Royaume-Uni : quand le rail privé déraille, l’État reprend la main

Photo : Victoraf

Trente ans de privatisation, et au bout du compte… un retour au bercail. Londres vient d’acter la renationalisation progressive de son réseau ferroviaire d’ici 2027. Une volte-face spectaculaire qui en dit long sur l’échec du modèle que la France… est en train de mettre en place.

Trente ans de fiasco

Billets hors de prix, trains systématiquement en retard, dividendes mirobolants pour les actionnaires, infrastructures laissées à l’abandon : le bilan est accablant. Un voyageur britannique paie en moyenne cinq fois plus cher son billet qu’un Français, pour un service objectivement plus médiocre. Les statistiques parlent d’elles-mêmes : à peine 67 % de ponctualité, contre 87 % pour la SNCF — pourtant régulièrement brocardée en France.

Le symbole du naufrage reste l’accident de Hatfield en 2000, conséquence directe du sous-investissement. La compagnie privée Railtrack, censée gérer l’ensemble des infrastructures, a fait faillite en six ans. Premier domino à tomber, annonciateur d’une privatisation aussi dogmatique que calamiteuse.

Starmer fait du Corbyn sans le dire

C’est le travailliste Keir Starmer qui orchestre aujourd’hui le grand retour de l’État. South Western Railway a été la première compagnie rapatriée dans le giron public en mai, suivie de c2c en juillet. Le projet prévoit la création d’un mastodonte unique, Great British Railways (GBR), censé réunifier réseau, infrastructures et opérateurs.

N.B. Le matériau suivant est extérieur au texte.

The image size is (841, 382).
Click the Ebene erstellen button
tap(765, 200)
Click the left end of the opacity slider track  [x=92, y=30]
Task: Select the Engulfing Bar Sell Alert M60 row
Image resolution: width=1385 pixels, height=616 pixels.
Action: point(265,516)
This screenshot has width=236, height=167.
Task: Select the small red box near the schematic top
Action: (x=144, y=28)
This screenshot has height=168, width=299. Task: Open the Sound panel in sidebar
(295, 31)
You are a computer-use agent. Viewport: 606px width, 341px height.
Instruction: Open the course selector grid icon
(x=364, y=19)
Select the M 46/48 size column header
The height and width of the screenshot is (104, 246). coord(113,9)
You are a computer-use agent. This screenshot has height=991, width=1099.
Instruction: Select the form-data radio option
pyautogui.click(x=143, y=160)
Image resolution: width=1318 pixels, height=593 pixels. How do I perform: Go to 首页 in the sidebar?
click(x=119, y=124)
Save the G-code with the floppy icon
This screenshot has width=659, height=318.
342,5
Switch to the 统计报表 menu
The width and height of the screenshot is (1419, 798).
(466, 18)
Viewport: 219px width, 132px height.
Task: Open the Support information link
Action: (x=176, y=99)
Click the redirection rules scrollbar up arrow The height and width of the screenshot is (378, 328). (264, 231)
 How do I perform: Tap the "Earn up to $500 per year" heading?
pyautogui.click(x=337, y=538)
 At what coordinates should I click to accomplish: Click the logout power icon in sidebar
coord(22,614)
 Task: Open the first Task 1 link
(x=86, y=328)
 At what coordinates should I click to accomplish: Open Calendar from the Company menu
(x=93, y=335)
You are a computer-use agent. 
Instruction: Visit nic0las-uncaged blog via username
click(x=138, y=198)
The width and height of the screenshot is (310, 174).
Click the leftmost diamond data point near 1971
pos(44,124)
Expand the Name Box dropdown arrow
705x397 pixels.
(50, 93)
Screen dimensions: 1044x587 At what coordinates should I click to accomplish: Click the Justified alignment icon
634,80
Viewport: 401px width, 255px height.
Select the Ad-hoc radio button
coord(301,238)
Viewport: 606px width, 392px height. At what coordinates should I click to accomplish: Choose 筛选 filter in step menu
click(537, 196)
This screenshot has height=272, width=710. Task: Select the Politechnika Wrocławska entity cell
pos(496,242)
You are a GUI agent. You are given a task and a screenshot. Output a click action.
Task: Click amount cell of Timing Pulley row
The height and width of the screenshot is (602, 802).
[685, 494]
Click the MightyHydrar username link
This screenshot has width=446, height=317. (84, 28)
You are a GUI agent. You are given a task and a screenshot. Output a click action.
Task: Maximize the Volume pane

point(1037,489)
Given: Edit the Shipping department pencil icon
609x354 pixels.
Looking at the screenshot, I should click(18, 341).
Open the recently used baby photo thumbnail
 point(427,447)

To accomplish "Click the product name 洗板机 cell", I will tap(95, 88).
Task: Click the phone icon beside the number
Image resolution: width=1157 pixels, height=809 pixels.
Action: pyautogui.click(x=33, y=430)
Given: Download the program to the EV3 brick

La ministre des Transports Heidi Alexander a parlé d’« adieu à 30 ans d’inefficacité ». Le Premier ministre, lui, promet des trains plus confortables, une billetterie simplifiée et des services enfin dignes du XXIᵉ siècle. Mais derrière ces promesses, c’est bien une rupture idéologique qui s’esquisse : après avoir caricaturé Jeremy Corbyn comme un nostalgique de l’État-providence, les travaillistes appliquent aujourd’hui une partie de son programme.

L’Europe à contre-courant

Le contraste est saisissant. Alors que la France s’ouvre à la concurrence (Trenitalia, Renfe, Transdev…), le Royaume-Uni, qui a servi de modèle aux libéraux français, fait exactement le chemin inverse. Un système présenté naguère comme l’avenir s’effondre sous le poids de ses propres contradictions. Les économistes parlent pudiquement « d’un monopole naturel mal découpé ». Traduction : chaque compagnie privée avait, de fait, la mainmise sur sa zone, et la concurrence n’a jamais existé.

Plus de service ou plus de bureaucratie ?

Reste à savoir si cette renationalisation sera autre chose qu’un slogan. Les contribuables britanniques, qui ont déjà subventionné à coups de milliards des opérateurs privés défaillants pendant la pandémie, devront financer ce retour à l’État. Les conservateurs, minoritaires, dénoncent une usine à gaz qui risque d’ajouter de la bureaucratie sans améliorer la ponctualité.

Mais au fond, le choix est clair : soit on assume un service public cohérent, soit on laisse des intérêts privés vampiriser les usagers. Après trois décennies de racket ferroviaire, les Britanniques ont choisi.

À l’heure où Paris privatise à la marge son rail, Londres fait le pari inverse. La question, désormais, est de savoir qui, des libéraux français ou des sociaux-démocrates britanniques, se trompe d’époque.